Just now pushing fifty, Jay Farrar, the creative force behind Son Volt, is still not as old as his voice. Not nearly. His singing voice, an ageless gift which sounds something like old timber looks, like the unpainted walls framing Walker Evans' best portraits from Let Us Now Praise Famous Men: simple, durable, weathered and grooved and unplanned.
Notes of Blue will be the twentieth album — including a couple live releases and two movie soundtracks — to which Farrar has lent his voice and songwriting.
To be clear, Notes of Blue is not the blues of appropriation, nor of beer commercials, nor especially of the W.C. Handy awards. It is the broader blues of the folk process, where they have always lived, irrespective of culture and caste.
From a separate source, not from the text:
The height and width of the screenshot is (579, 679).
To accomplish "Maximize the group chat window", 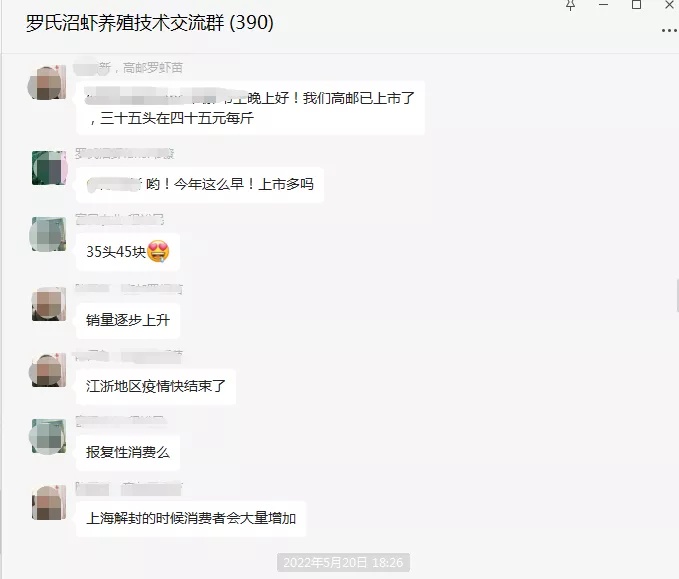I will [637, 5].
The blues as one of many languages available to shape and recast as the song needs. The blues as a jumping off point.
Or, as Jay says, “For years I’ve been drawn to the passion, common struggle and possibility for redemption that’s always been a part of the blues. Everyone has to pay the rent and get along with their significant others, so many of the themes are universal. For me, the blues fills that void that's there for religion, really. That's the place I turn to be lifted up.”
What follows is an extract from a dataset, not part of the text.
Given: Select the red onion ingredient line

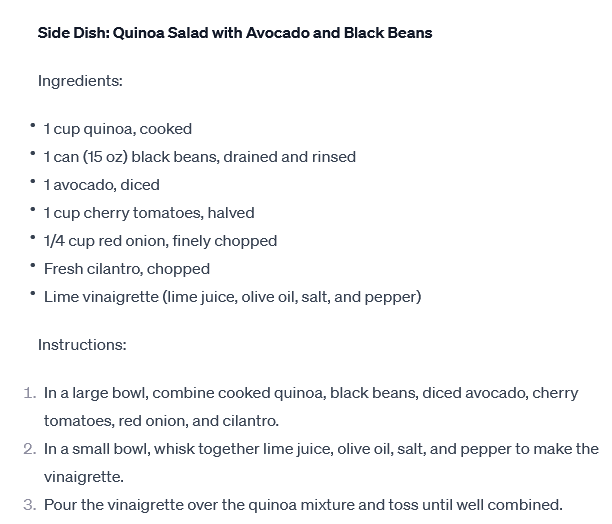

And yet Jay Farrar seems nearly at peace with all of it. “Yeah, there's a glimmer of hope,” he says. “What I get from the blues is that there's a chance for redemption. Whether this record achieves that is anyone's guess.”
John Irion is a rocker in and out of time. There’s something kind of timeless in the way he wrings out the sweetest melodies and deeper passions of both ‘60s Californian rock and Guthrie-era folk, and something so timely about the way he does it – there’s a reason Bernie Sanders asked him to sing at a rally in his sometimes-home of Santa Barbara. Best known for his folk explorations with his wife Sarah Lee Guthrie, including their recent Wassaic Way produced by Jeff Tweedy, and his latest rock venture with US ELEVATOR, which Will Hermes of Rolling Stone Magazine praised for its “songs that are hand crafted as lovingly as the jeans on the back of After the Goldrush,” Irion has earned a reputation as one of the most exciting artists across the folk-rock spectrum, from his uncannily Young-Nilsson-esque voice to his melodic and lyrical mettle. Iron has just wrapped up a solo record, Driving Friend, with members of Dawes, Wilco, Nicki Bluhm, and The Gramblers, due out this spring. He will be joining SON VOLT for their spring tour.